To dig deeper into how organizations were planning for and managing this growth, Vertiv recently conducted a What’s Your Edge global survey.
On average, 21% of participants’ IT infrastructure is currently deployed at the edge. In five years, they expect that to increase to 27%. That’s nearly a 30% increase, which represents a significant shift in overall resources to the edge, confirming what the industry is feeling. Furthermore, while 41% of participants were supporting legacy edge sites, 59% had already deployed or were planning to deploy purpose-built edge sites.
One of the goals of the survey was to identify the characteristics of the edge sites companies are supporting and deploying today, and looking at purpose-built sites was of particular interest since the boundaries of legacy space and technologies are removed.
Enterprise values are coming to the Edge
While sustainability has long been gaining traction in enterprise data centers, the survey showed that commitment was extending to the edge. Of those purpose-built sites, more than three-quarters (77%) are using or planning to use energy-efficient uninterruptible power supply (UPS) systems, while 40% are planning to use renewable energy and 31% are planning to adopt some form of water efficient cooling. Nearly 30% are planning to use dynamic grid support technologies, and 19% will choose refrigerants based on low global warming potential.
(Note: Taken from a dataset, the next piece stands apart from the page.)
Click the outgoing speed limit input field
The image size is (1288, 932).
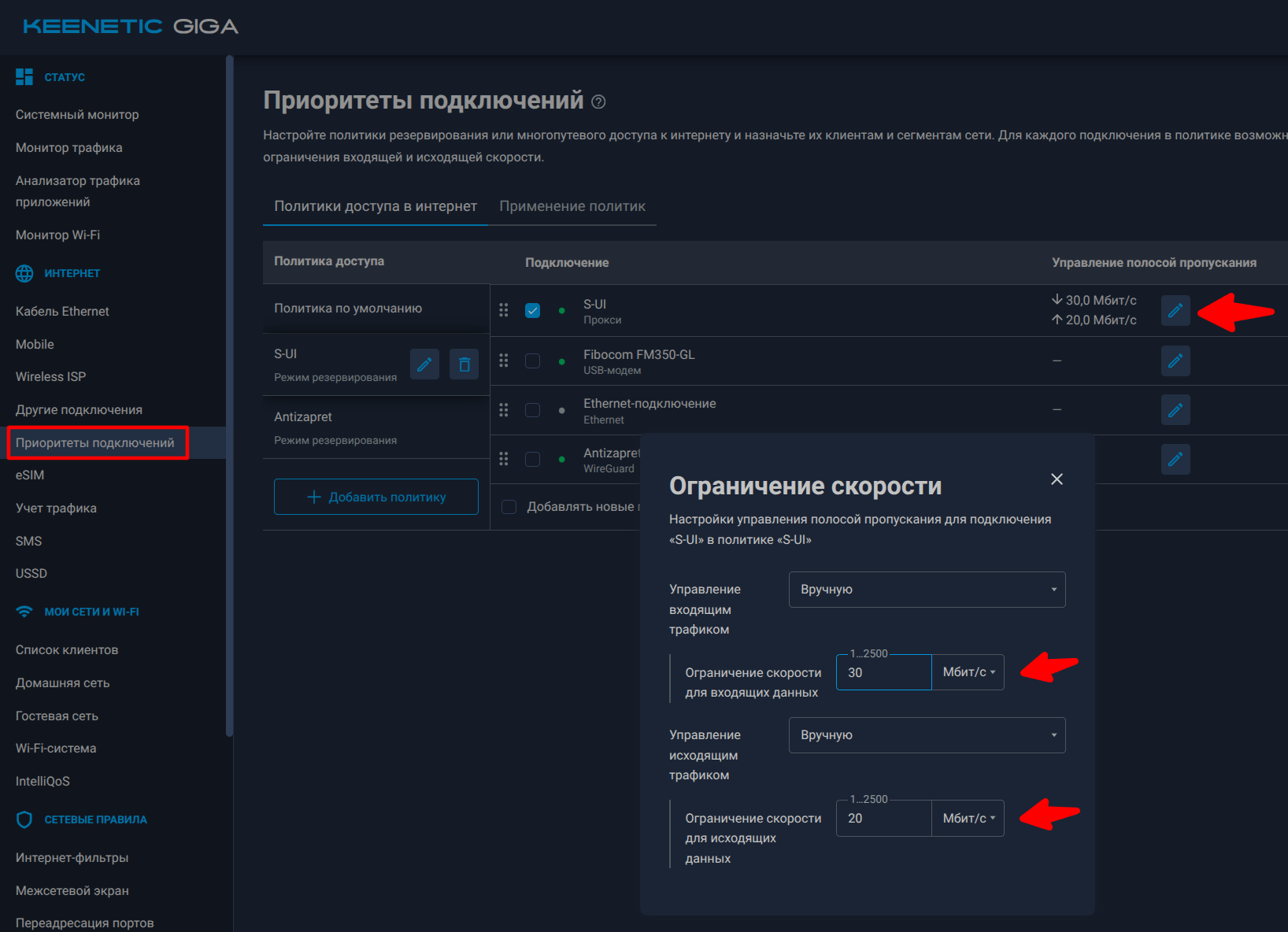coord(883,819)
Also mirroring core sites, security and availability were top challenges participants identified in designing and deploying edge sites. Design and management practices, however, did not always support these goals. For instance, only 39% of participants used dedicated precision cooling to deal with the heat generated by edge sites, even though more than 90% of sites are consuming at least 2 kilowatts (kW) of power — a threshold at which dedicated cooling is recommended.
Integrated Solutions Gain Steam
While there is currently a gap between desired Edge resiliency levels and some design and management practices, organizations are adopting strategies that will enable them to close these gaps, most notably the move toward integrated infrastructure systems.
Forty percent of participants were using or planning to use integrated rack solutions, or micro data centers, and an additional 20% were using or planning to use prefabricated modular data center systems.
These solutions can help improve availability while speeding the deployment of new Edge sites, when specified to arrive on-site IT-ready, with power, cooling, and management technologies fully integrated based on the workload, availability, and environmental requirements of the application.
Standardization Can Help
The report Archetypes 2.0 deployment-ready Edge infrastructure models defines four edge computing models, ranging from the device-level edge to regional edge data centers. Determining your model can provide some level of standardization to simplify new deployments.
Using the models defined in the Archetypes 2.0 report, the most common edge deployments today, based on the survey, fall within the Micro Edge model — up to four equipment racks deployed at an enterprise site such as a retail store, factory floor, or network closet. Half of the participants were supporting or planning edge sites that fit this model.